Though few QA solvers explicitly report the aggregation limits of their algorithms, Fried et al. , Khabashi et al. and Jansen et al. appear to show limits or substantial decreases in performance after aggregating two pieces of knowledge. To the best of our knowledge, of systems that use information aggregation, only Jansen et al. explicitly rate the explanatory performance of the justifications from their model, with good explanations generated for only 60% of correctly answered questions. Taken together, all of this suggests that performance on information aggregation and explainable question answering is still far from human performance, and could substantially benefit from a large corpus of training data for these tasks.
Design Goals
We began with the following design goals:
Explanations should be represented at different levels of structure (explanation, then sentences, then relations within sentences). The knowledge links between explanation sentences should be explicit through lexical overlap, which can be used to form an “explanation graph” that describes how each sentence is linked in an explanation.
Sufficient knowledge should be present in explanations such that that the answer could be arrived at with little extra domain or world knowledge – i.e. where possible, explanations should be targeted at the level of knowledge of a 5-year old child, or lower (see below for a more detailed discussion of explanatory depth).
Where possible, knowledge should be re-used across explanations to facilitate automated analysis of knowledge use, and identifying common explanation patterns across questions.
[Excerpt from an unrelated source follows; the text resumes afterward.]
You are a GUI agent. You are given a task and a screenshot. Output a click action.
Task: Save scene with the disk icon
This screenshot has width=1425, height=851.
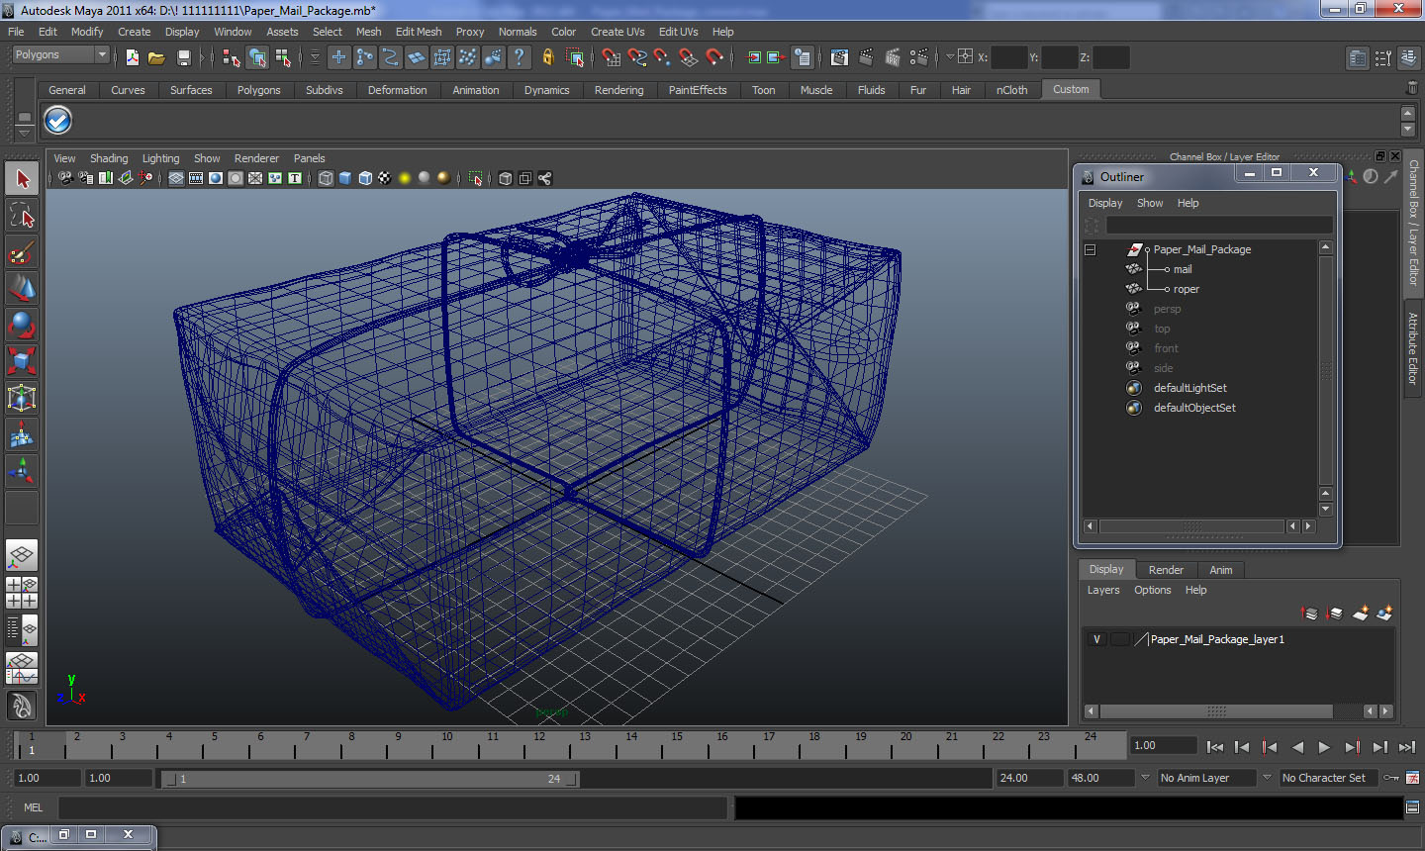183,57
The level of knowledge required to convincingly explain why an answer to a question is correct depends upon one’s familiarity with the domain of the question. For a domain expert (such as an elementary science teacher), a convincing explanation to why thick bark is the correct answer to ”Which characteristic could best help a tree survive the heat of a forest fire?” might need only take the form of explaining that one of bark’s primary functions is to provide protection for the tree. In contrast, for a domain novice, such as an elementary science student, this explanation might need to be elaborated to include more knowledge to make this inference, such as that thicker things tend to provide more protection. Here we identify four coarse levels of increasing explanatory knowledge depth, shown in Table 1.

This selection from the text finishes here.